- ASSIGNMENT
Go to the line below containing "Screen dimensions: 1512x788" and print exactly from there through the line containing "Task: Expand the SNMP section", both included. Print nothing else.

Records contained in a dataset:
[Start of Attachment]

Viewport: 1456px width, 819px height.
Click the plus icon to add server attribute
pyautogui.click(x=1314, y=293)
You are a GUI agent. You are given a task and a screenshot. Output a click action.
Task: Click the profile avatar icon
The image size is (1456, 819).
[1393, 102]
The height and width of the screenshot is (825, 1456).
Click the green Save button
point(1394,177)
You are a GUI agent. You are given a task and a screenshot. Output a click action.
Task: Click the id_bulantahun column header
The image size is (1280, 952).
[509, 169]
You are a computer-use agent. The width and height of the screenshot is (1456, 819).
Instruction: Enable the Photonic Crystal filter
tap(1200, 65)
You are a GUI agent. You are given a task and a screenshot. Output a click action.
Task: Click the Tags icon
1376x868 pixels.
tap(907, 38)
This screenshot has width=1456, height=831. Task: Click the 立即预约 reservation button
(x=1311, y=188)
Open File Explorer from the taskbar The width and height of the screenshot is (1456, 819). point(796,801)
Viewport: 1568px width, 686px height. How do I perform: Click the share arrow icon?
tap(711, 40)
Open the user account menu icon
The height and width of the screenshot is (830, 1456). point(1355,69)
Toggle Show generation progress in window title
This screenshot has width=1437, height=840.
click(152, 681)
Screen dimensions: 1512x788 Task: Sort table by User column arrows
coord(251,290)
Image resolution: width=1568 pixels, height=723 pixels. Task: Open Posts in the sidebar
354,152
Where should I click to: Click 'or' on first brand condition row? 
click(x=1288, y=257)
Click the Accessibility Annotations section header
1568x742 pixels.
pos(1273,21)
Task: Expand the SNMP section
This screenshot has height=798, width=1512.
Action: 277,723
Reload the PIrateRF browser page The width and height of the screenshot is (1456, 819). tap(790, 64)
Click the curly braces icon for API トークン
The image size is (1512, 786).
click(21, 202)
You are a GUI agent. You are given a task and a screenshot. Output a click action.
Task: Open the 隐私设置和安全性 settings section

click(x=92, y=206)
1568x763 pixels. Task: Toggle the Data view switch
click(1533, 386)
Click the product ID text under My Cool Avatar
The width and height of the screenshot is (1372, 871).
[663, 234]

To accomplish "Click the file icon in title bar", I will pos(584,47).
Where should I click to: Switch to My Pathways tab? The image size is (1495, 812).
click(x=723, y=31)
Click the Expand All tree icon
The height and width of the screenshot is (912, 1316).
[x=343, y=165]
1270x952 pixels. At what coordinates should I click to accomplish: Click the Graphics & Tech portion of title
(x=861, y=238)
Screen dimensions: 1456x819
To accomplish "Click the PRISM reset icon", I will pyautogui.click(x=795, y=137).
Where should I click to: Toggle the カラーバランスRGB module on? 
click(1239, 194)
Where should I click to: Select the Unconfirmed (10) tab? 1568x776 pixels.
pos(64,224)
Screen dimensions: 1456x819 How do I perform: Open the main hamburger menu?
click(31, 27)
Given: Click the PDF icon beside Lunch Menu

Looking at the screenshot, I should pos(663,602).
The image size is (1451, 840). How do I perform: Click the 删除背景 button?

[End of Attachment]

- RESULT
Screen dimensions: 1512x788 Task: Sort table by User column arrows
coord(251,290)
Image resolution: width=1568 pixels, height=723 pixels. Task: Open Posts in the sidebar
354,152
Where should I click to: Click 'or' on first brand condition row? 
click(x=1288, y=257)
Click the Accessibility Annotations section header
1568x742 pixels.
pos(1273,21)
Task: Expand the SNMP section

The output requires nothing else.